:: Listed entries ::
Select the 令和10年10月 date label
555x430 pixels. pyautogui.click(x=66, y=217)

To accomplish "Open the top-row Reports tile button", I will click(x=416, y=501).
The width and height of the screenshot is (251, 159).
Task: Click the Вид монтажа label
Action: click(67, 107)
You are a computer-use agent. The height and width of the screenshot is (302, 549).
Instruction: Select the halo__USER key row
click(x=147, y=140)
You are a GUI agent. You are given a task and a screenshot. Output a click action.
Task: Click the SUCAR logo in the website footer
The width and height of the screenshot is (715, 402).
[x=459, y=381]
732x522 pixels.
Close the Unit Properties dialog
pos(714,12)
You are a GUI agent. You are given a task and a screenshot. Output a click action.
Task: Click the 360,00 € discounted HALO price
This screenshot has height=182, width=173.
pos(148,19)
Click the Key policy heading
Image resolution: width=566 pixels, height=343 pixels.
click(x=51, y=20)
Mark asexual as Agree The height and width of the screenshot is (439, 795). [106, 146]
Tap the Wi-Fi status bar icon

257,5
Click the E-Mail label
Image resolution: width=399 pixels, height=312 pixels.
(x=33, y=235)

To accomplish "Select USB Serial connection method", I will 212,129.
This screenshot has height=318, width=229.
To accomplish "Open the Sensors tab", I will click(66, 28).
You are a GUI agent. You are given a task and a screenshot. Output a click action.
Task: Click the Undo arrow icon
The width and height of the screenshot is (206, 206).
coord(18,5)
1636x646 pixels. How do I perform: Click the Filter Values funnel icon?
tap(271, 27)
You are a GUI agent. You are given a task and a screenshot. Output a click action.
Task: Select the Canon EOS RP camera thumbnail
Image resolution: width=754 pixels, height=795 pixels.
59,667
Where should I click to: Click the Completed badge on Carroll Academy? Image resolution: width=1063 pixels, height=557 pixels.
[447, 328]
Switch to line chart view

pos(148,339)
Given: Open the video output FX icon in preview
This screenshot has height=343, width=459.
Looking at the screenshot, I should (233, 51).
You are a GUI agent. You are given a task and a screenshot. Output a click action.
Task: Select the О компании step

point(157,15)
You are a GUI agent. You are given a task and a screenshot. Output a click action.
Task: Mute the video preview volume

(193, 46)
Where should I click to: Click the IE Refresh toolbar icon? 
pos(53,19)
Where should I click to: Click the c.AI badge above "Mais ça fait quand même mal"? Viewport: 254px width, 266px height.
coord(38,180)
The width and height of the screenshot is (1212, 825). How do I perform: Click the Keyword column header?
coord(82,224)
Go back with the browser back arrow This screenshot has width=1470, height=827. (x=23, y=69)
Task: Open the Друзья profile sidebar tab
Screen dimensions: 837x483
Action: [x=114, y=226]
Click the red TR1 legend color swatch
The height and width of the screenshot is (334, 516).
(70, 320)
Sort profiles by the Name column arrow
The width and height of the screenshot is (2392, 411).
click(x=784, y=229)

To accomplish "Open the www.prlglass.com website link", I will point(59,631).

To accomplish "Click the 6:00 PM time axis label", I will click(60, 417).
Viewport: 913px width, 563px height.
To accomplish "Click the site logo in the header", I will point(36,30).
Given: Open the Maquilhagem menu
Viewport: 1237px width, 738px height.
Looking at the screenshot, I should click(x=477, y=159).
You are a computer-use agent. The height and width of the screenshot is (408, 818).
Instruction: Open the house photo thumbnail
:::
Above are the records; from them, give again exactly the lines from the one containing "The width and height of the screenshot is (206, 206)." to the one containing "Task: Select the Canon", both lines included, and nothing more.

The width and height of the screenshot is (206, 206).
coord(18,5)
1636x646 pixels. How do I perform: Click the Filter Values funnel icon?
tap(271, 27)
You are a GUI agent. You are given a task and a screenshot. Output a click action.
Task: Select the Canon EOS RP camera thumbnail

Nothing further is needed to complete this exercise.